Task prompt: The data should be transcribed in its entirety, word for word.

Data extract:

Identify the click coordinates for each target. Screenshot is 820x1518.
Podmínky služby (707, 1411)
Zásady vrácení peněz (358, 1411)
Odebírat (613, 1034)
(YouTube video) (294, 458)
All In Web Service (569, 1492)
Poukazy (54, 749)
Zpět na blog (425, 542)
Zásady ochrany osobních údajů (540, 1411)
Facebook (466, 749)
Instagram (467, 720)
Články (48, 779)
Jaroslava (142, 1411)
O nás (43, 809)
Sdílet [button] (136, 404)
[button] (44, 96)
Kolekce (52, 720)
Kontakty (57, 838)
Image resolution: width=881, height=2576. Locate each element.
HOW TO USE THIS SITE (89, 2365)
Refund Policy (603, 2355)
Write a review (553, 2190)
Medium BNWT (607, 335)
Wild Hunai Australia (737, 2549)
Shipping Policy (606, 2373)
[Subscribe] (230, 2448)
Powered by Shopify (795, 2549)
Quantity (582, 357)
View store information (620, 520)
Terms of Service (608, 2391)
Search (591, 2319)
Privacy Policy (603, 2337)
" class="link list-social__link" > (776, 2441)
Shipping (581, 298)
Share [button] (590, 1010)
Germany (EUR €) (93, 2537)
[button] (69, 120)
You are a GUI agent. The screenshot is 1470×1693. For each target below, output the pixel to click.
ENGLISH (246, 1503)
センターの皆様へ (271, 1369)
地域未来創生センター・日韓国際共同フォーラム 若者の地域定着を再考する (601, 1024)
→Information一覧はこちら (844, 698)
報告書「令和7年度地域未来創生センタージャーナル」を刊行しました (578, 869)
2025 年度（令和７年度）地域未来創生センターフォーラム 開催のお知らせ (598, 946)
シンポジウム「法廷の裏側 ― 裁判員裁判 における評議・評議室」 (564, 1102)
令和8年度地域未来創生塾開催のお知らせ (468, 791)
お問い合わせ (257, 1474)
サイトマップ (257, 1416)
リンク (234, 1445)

Solution:
Identify the click coordinates for each target. Screenshot is 820x1518.
Podmínky služby (707, 1411)
Zásady vrácení peněz (358, 1411)
Odebírat (613, 1034)
(YouTube video) (294, 458)
All In Web Service (569, 1492)
Poukazy (54, 749)
Zpět na blog (425, 542)
Zásady ochrany osobních údajů (540, 1411)
Facebook (466, 749)
Instagram (467, 720)
Články (48, 779)
Jaroslava (142, 1411)
O nás (43, 809)
Sdílet [button] (136, 404)
[button] (44, 96)
Kolekce (52, 720)
Kontakty (57, 838)
Image resolution: width=881, height=2576. Locate each element.
HOW TO USE THIS SITE (89, 2365)
Refund Policy (603, 2355)
Write a review (553, 2190)
Medium BNWT (607, 335)
Wild Hunai Australia (737, 2549)
Shipping Policy (606, 2373)
[Subscribe] (230, 2448)
Powered by Shopify (795, 2549)
Quantity (582, 357)
View store information (620, 520)
Terms of Service (608, 2391)
Search (591, 2319)
Privacy Policy (603, 2337)
" class="link list-social__link" > (776, 2441)
Shipping (581, 298)
Share [button] (590, 1010)
Germany (EUR €) (93, 2537)
[button] (69, 120)
You are a GUI agent. The screenshot is 1470×1693. For each target below, output the pixel to click.
ENGLISH (246, 1503)
センターの皆様へ (271, 1369)
地域未来創生センター・日韓国際共同フォーラム 若者の地域定着を再考する (601, 1024)
→Information一覧はこちら (844, 698)
報告書「令和7年度地域未来創生センタージャーナル」を刊行しました (578, 869)
2025 年度（令和７年度）地域未来創生センターフォーラム 開催のお知らせ (598, 946)
シンポジウム「法廷の裏側 ― 裁判員裁判 における評議・評議室」 (564, 1102)
令和8年度地域未来創生塾開催のお知らせ (468, 791)
お問い合わせ (257, 1474)
サイトマップ (257, 1416)
リンク (234, 1445)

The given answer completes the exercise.